#### The exercise
Can you reproduce, word for word, the records below from the line containing "Open Connected apps & sites link" through the end of the records, including both ends?

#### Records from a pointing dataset
☆ ☆ ☆ ☆ ☆
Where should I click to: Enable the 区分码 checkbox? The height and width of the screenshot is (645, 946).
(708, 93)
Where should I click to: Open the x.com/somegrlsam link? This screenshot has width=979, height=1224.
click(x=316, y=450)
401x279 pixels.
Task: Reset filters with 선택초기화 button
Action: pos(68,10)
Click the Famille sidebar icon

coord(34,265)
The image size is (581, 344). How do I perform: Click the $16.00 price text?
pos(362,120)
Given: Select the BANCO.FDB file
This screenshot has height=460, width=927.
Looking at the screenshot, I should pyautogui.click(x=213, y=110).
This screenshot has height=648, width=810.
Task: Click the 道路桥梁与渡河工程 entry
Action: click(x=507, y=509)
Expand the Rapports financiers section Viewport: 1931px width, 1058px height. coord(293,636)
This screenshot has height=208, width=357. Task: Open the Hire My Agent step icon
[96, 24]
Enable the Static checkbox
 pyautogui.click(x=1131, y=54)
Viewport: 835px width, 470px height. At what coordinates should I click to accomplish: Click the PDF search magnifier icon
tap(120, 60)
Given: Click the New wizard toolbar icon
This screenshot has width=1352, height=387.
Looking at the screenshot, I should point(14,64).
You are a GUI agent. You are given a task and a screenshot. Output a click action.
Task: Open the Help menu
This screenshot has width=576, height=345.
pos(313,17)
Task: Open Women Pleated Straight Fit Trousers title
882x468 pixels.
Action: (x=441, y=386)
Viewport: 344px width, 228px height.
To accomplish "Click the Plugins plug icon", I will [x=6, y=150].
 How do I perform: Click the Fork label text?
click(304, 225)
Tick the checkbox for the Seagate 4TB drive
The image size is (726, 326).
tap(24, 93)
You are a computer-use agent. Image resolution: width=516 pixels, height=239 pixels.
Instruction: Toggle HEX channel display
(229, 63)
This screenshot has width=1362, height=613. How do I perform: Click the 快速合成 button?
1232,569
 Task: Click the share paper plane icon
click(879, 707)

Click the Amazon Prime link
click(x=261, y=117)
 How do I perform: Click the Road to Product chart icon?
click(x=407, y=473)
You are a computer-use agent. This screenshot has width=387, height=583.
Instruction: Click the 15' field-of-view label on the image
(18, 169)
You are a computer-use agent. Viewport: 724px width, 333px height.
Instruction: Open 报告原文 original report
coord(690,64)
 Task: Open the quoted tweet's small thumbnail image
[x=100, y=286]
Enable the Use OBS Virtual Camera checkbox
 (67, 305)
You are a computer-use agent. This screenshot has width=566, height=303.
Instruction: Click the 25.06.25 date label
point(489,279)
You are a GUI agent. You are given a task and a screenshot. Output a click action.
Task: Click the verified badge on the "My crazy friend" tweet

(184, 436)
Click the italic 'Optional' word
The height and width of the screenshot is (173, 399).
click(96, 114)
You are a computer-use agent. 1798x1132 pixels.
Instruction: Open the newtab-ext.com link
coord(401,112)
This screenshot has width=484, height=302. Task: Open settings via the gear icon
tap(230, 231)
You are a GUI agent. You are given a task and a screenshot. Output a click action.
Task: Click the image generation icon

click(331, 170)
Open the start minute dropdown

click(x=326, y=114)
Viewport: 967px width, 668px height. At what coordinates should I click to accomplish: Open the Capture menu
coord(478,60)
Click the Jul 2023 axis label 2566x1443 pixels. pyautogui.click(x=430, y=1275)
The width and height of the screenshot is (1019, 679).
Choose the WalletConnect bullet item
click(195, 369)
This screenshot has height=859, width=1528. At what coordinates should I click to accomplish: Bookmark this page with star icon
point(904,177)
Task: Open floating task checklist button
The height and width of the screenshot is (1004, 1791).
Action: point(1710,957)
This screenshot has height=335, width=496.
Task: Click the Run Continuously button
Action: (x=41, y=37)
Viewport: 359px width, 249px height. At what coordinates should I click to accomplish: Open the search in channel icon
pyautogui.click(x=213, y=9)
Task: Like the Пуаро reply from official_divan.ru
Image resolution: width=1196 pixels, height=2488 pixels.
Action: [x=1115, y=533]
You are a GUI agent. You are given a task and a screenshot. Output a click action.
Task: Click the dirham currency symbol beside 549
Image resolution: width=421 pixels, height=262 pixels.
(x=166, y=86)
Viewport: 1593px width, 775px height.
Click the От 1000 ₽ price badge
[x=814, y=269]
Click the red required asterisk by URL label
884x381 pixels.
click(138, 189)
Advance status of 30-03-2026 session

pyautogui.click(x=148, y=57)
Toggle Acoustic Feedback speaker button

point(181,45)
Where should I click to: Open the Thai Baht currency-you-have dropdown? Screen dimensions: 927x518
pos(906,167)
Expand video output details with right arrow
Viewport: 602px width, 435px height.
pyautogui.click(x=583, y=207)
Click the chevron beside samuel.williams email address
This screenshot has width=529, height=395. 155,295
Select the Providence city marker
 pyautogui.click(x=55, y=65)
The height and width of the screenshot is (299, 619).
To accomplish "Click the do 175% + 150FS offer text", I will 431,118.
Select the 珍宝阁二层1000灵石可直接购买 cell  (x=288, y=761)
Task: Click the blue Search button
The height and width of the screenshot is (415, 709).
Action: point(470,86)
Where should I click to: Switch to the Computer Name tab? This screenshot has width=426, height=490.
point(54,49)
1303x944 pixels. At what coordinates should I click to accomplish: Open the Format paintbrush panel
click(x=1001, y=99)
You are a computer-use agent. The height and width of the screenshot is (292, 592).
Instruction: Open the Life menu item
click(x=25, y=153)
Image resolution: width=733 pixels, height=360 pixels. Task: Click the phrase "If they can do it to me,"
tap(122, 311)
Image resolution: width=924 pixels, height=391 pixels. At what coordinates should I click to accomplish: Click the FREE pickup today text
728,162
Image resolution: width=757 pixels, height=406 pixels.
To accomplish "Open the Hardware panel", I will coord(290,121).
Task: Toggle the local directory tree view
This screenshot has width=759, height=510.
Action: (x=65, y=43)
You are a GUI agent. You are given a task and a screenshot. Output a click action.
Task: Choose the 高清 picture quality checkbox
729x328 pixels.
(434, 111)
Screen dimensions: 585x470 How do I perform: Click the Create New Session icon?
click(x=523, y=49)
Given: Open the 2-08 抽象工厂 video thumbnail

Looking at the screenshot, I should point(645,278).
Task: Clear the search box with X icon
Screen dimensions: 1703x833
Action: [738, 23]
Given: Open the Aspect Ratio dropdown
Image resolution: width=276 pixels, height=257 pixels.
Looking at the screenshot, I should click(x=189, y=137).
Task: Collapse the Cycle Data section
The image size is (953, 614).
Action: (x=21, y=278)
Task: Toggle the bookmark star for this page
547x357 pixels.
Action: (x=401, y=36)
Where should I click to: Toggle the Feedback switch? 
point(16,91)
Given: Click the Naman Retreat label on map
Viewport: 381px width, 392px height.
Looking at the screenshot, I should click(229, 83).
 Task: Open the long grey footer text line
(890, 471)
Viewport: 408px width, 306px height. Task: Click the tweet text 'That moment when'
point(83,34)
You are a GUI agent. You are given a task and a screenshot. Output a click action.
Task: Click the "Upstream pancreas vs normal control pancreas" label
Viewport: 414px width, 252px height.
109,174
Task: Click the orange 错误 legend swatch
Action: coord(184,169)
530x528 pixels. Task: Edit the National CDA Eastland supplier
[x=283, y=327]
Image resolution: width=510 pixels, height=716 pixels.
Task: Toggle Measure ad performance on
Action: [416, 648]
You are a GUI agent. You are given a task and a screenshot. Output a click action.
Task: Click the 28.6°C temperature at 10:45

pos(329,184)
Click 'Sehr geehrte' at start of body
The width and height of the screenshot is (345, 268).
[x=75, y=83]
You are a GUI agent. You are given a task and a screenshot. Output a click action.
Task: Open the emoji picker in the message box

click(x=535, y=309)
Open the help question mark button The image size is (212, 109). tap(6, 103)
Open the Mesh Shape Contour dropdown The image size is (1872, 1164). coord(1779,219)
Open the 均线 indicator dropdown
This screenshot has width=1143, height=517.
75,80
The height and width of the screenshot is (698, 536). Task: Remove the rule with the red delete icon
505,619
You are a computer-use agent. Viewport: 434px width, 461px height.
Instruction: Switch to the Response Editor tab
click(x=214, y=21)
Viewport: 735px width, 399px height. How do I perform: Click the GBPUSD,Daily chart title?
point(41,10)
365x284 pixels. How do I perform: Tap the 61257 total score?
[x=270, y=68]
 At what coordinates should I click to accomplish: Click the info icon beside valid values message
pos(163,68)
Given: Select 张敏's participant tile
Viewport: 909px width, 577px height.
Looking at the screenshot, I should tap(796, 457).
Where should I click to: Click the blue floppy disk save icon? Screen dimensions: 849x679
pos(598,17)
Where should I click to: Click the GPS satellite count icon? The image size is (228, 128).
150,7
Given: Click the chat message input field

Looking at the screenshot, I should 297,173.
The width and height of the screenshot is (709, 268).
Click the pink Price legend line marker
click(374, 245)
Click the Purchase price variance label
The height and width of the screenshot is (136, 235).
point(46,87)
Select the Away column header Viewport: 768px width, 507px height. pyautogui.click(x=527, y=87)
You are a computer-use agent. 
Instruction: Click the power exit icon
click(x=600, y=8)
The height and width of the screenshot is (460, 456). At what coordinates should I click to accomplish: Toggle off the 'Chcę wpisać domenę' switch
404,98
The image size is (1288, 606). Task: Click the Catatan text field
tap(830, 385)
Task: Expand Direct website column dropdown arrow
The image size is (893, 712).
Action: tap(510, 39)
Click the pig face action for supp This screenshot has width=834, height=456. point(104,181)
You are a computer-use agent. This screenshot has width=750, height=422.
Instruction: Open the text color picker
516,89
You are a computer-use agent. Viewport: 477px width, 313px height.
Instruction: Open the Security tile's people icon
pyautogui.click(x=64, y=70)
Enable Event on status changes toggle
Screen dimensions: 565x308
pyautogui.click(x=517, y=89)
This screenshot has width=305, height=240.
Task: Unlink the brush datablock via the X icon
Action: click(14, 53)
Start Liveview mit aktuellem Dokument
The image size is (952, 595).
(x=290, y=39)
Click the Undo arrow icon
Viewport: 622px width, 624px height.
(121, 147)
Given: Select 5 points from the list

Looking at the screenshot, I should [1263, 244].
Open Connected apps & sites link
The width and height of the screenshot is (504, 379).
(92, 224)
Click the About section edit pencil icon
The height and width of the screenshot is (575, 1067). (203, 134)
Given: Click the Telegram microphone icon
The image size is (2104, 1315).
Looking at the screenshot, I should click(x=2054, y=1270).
☆ ☆ ☆ ☆ ☆
#### Exercise answer
Open Connected apps & sites link
The width and height of the screenshot is (504, 379).
(92, 224)
Click the About section edit pencil icon
The height and width of the screenshot is (575, 1067). (203, 134)
Given: Click the Telegram microphone icon
The image size is (2104, 1315).
Looking at the screenshot, I should click(x=2054, y=1270).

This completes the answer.